Methods and Results: Community-dwelling Japanese residents from the National Integrated Project for Perspective Observation of Non-Communicable Disease and its Trends in the Aged, 1980-2004 and 1990-2005 (NIPPON DATA80 and 90), were included in this study. Baseline ECG findings were classified using the Minnesota Code and categorized into axial (left axis deviation, clockwise rotation), structural (left ventricular hypertrophy, atrial enlargement), and repolarization (minor and major ST-T changes) abnormalities. The hazard ratios of the cumulative impacts of ECG findings on long-term CVD death were estimated by stratified Cox proportional hazard models, including adjustments for cohort strata. In all, 16,816 participants were evaluated. The average age was 51.2 ±13.5 years; 42.7% participants were male.
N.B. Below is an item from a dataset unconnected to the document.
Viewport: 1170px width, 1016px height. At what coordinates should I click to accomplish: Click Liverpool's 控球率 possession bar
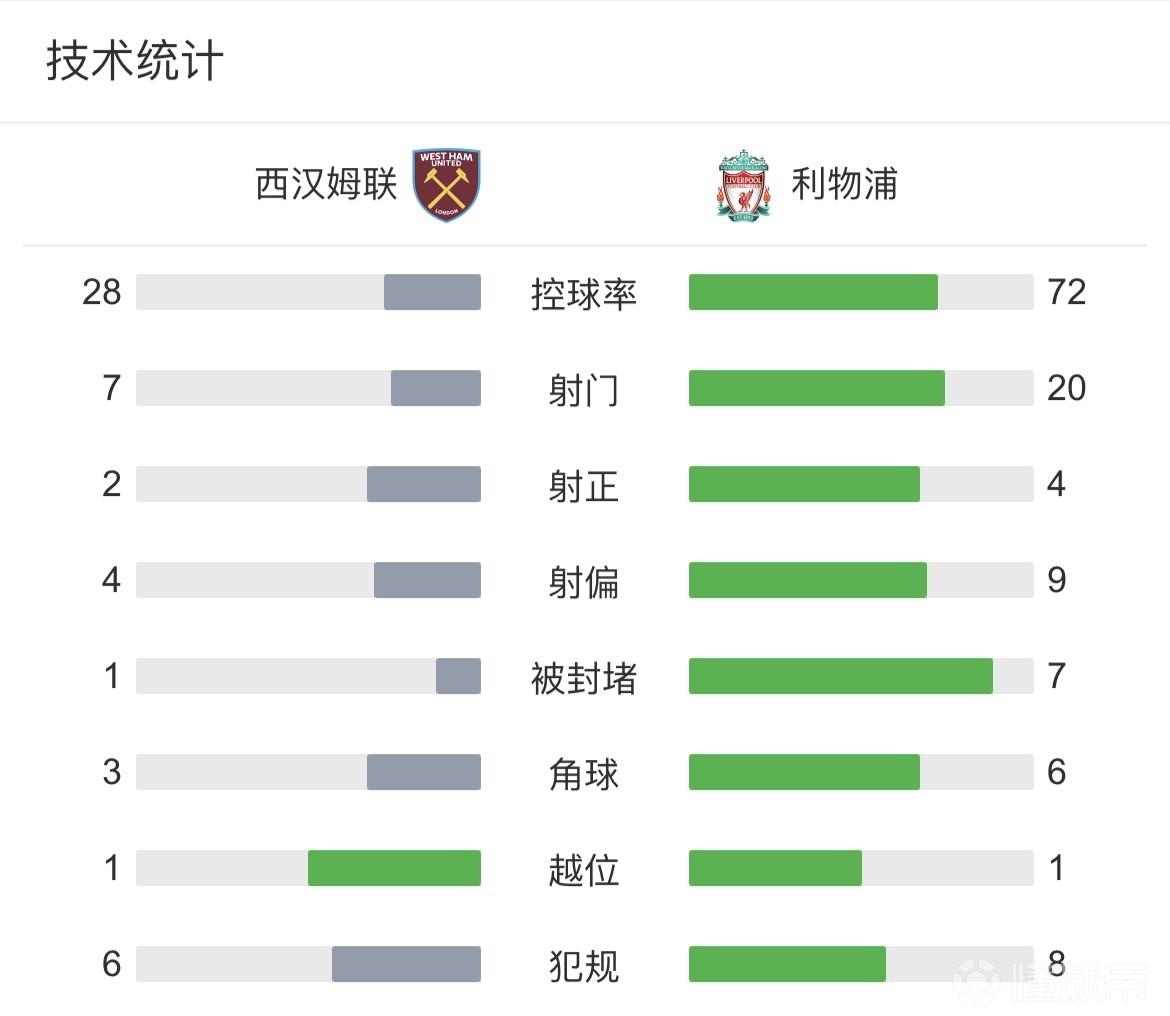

The duration of follow up was 300,924 person-years (mean 17.9±5.8 years); there were 1218 CVD deaths during that time. Overall, 4203 participants (25.0%) had one or more categorical ECG abnormalities: 3648 (21.7%) had a single abnormality, and 555 (3.3%) had two or more. The risk of CVD mortality increased as the number of abnormalities accumulated (single abnormality HR 1.29, 95% CI 1.13-1.48; ≥2 abnormalities HR 2.10, 95% CI 1.73-2.53).
Conclusions: Individual ECG abnormalities had an additive effect in predicting CVD outcome risk in our large-scale cohort study.
Aims: Various cohort studies have shown a close association between long-term cardiovascular disease (CVD) outcomes and individual electrocardiographic (ECG) abnormalities such as axial, structural, and repolarization changes. The combined effect of these ECG abnormalities, each assumed to be benign, has not been thoroughly investigated.